STUDY MATERIAL START
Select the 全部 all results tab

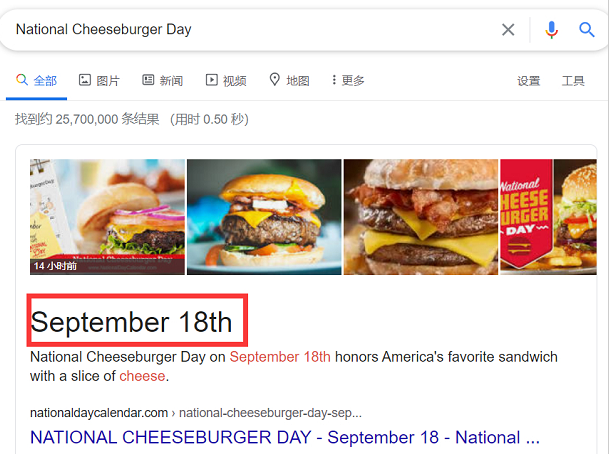pyautogui.click(x=37, y=81)
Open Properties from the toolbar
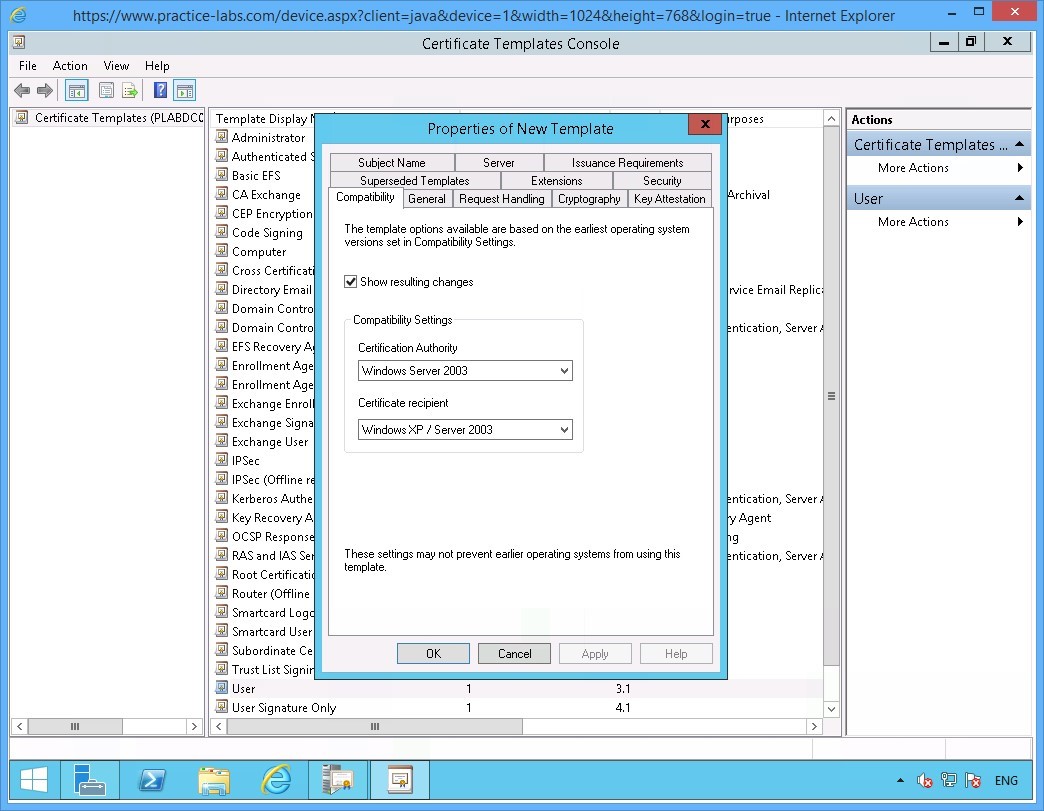 coord(106,90)
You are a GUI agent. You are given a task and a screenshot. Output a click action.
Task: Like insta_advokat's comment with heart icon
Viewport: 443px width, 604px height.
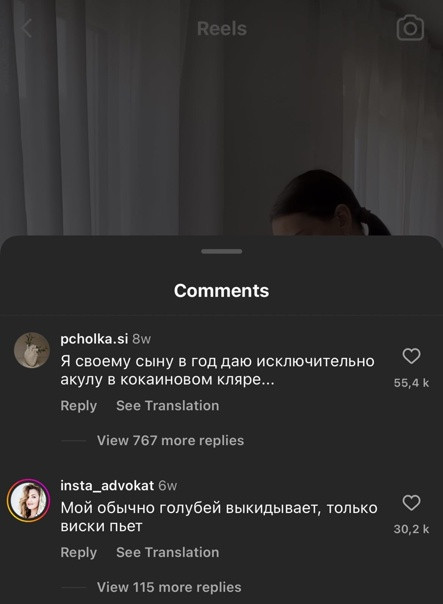411,503
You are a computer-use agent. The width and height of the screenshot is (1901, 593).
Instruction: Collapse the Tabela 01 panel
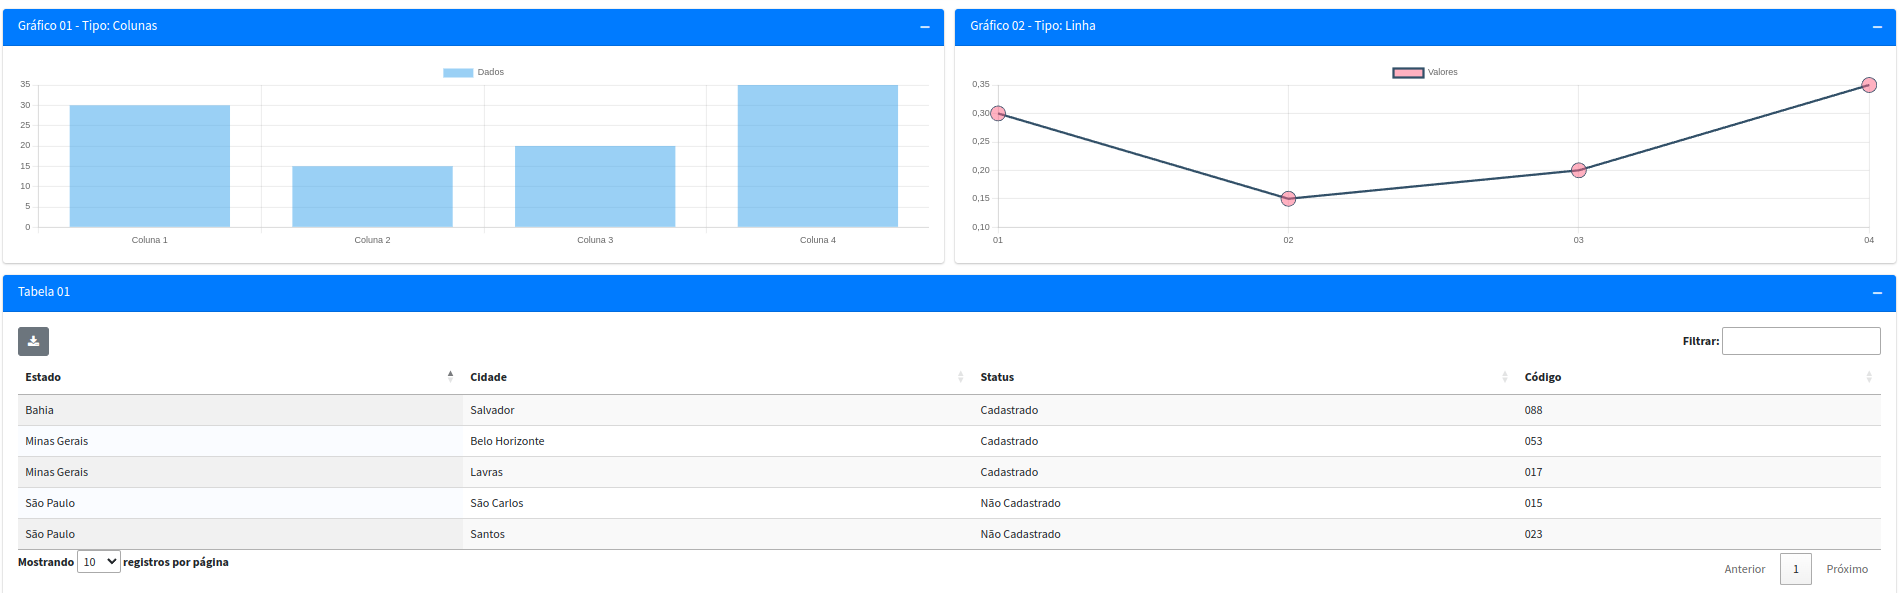pyautogui.click(x=1877, y=293)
STUDY MATERIAL END
▸ ACTIVITY
In the copy, leave out the pictures and restate the records exactly.

▸ EXERCISE RESPONSE
Select the 全部 all results tab

pyautogui.click(x=37, y=81)
Open Properties from the toolbar
 coord(106,90)
You are a GUI agent. You are given a task and a screenshot. Output a click action.
Task: Like insta_advokat's comment with heart icon
Viewport: 443px width, 604px height.
411,503
You are a computer-use agent. The width and height of the screenshot is (1901, 593).
Instruction: Collapse the Tabela 01 panel
pyautogui.click(x=1877, y=293)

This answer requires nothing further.